▶ [How to complete this task]:
Using the records below, reproduce exactly the lines from the one containing "You are a computer-use agent." through the end, and nothing more; skip the images.

▶ [Data for review]:
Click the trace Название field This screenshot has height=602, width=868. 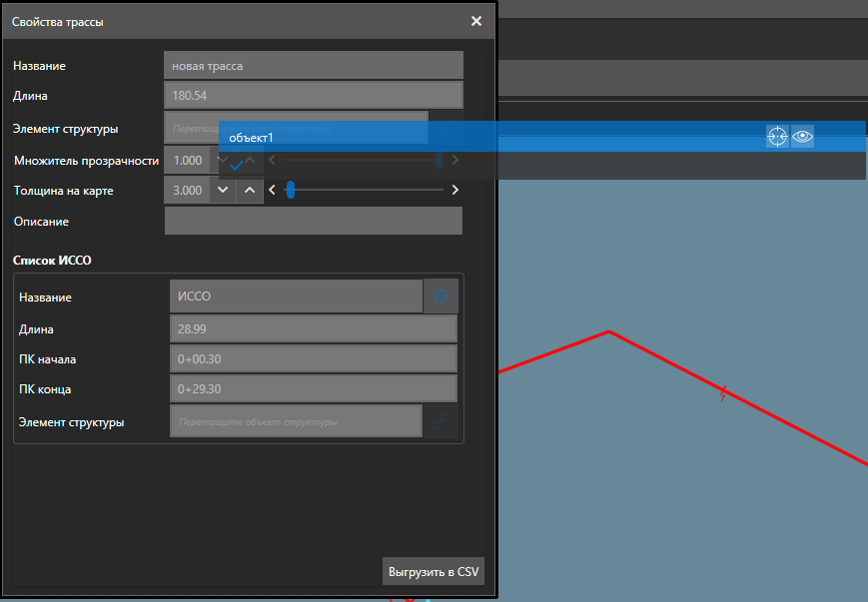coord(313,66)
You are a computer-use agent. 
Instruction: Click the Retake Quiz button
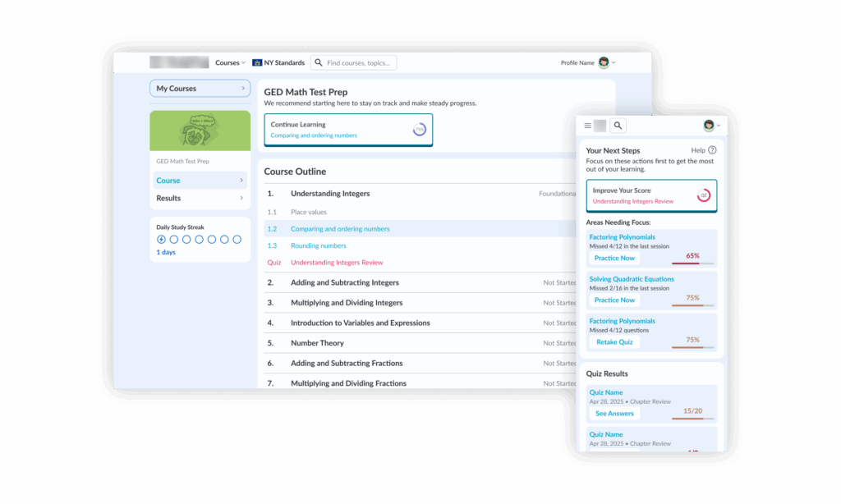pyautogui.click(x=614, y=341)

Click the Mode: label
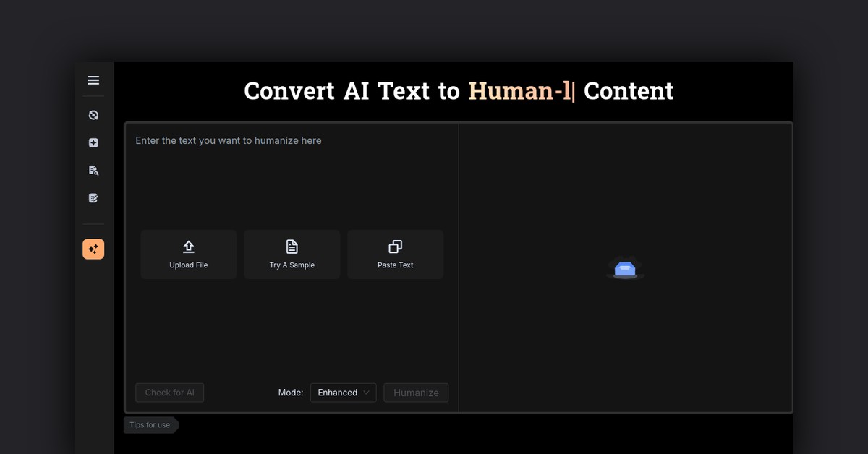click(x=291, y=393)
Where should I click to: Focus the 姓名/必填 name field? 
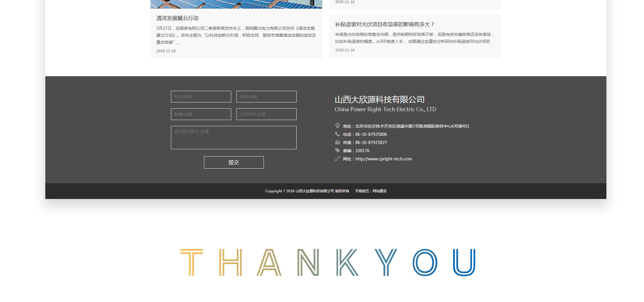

▶ [Finished task]:
You are a computer-use agent. 
Instruction: Click the Retake Quiz button
pyautogui.click(x=614, y=341)

Click the Mode: label
click(x=291, y=393)
Where should I click to: Focus the 姓名/必填 name field? 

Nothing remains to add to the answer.